We have a gas processing plant at Oghara. In 2009, Pan Ocean became one of the few companies to sign on to the Carbon Credits Scheme offered by the Clean Development Mechanism (CDM) in the Kyoto Protocol and currently remains the largest registered carbon-emission reduction project in West Africa.

That shows that as an organisation, we are actually very interested in going green and we recently commissioned a Vapor Recovery Unit (VRU) Compressor, which helps us to utilise flared gas. The gas that we are supposed to flare, we compress it and send to the gas plant for further processing, thereby achieving flare-out in that facility. At the gas plant, the wet gas is stripped into its various components and we have products such as LPG, Propane, Condensate, etc. LPG is what we use as cooking gas; Propane is a feedstock in the drugs and petrochemical industry while Condensate is a feedstock for modular refineries.
I am happy to inform you that my facility, Obi AnyimaFlowstation in OML 147, was adjudged one of the greenest facilities in Nigeria because we have been able to achieve a flare-out.

Talking about gas flaring, how effective has the Nigerian government’s gas flare commercialisation programme been in reducing gas flaring since its introduction? And what additional policies or incentives would you suggest to ensure Nigeria meets its gas flaring reduction by 2030?
Gas flaring is something that has been on for a while, and also, for you to eliminate flares, you need to invest a lot in infrastructure and capital projects. The huge capital outlay is a deterrent to prospective investors because you will have to invest in gas processing and gas pipelines.

For an environment like Nigeria, where we have changing policies, that is something not encouraging private individuals to want to go into it. If we want to make progress here, the government will have to ensure that they have policies that will encourage private individuals to come in. They will also incentivise them so that they can have tax breaks, rebates and holidays, and also give them incentives like carbon credits. Also, the Petroleum Industry Act is something that is helping to create awareness in the populace.

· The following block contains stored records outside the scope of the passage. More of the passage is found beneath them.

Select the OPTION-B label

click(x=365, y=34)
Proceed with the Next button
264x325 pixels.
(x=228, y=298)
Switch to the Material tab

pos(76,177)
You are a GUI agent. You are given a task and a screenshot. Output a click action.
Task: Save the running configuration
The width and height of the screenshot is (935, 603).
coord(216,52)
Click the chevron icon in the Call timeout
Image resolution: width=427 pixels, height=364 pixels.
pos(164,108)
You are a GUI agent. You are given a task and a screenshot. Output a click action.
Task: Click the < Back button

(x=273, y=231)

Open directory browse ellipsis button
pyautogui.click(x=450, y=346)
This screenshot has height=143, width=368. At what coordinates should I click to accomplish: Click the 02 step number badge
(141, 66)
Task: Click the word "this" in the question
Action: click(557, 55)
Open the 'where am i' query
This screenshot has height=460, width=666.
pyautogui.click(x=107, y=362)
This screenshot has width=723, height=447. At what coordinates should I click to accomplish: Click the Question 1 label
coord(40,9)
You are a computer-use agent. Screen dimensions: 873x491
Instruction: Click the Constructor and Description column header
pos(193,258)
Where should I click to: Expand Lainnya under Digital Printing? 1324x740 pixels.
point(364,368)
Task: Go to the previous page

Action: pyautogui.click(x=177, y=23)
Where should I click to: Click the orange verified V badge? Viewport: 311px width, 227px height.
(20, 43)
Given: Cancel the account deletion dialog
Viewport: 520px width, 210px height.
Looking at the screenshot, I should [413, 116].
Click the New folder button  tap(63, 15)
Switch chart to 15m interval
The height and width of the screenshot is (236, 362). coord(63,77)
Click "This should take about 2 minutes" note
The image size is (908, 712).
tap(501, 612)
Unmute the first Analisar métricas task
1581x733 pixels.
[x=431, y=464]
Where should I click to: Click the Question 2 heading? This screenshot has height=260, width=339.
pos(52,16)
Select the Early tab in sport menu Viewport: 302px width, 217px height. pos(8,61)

With a global emphasis on sustainability, how is your company integrating environmental and social governance principles into its exploration and production strategies?
We are doing that very well. We are not just only financially driven, we are also ensuring that we protect the environment, and we also ensure that good corporate governance drives our operations. So, it’s balanced for us. Also, we are also ensuring that for every asset, we have initiatives that will drive ESG. There was a time we did a campaign on tree planting. In all our assets, we ensured that we planted trees that will help in terms of decarbonisation. Also, some facilities, like my neighbouring facility, OML 152, instead of using PMS to run their operations (like accommodation, etc), they are solar-driven. That also helps us to ensure that we protect the environment.

What proactive measures has the organisation adopted to mitigate geopolitical, environmental, and market risks while ensuring sustainable exploration and production activities in the country?
Crude oil is explored mainly in the Niger Delta and here in the Niger Delta, we are having a lot of issues around security. So, that’s something that has caused us a lot of problems. We have tried as much as possible to do local sourcing so it eliminates geopolitical exposures.

We also try as much as possible to improve energy efficiency. That is something that we all need to adopt so that there are no wastages and that way, it can also help us to now rely less on petrol-driven engines. For example, we significantly reduced the quantity of flared gas as a result of commissioning the Vapor Recovery Unit.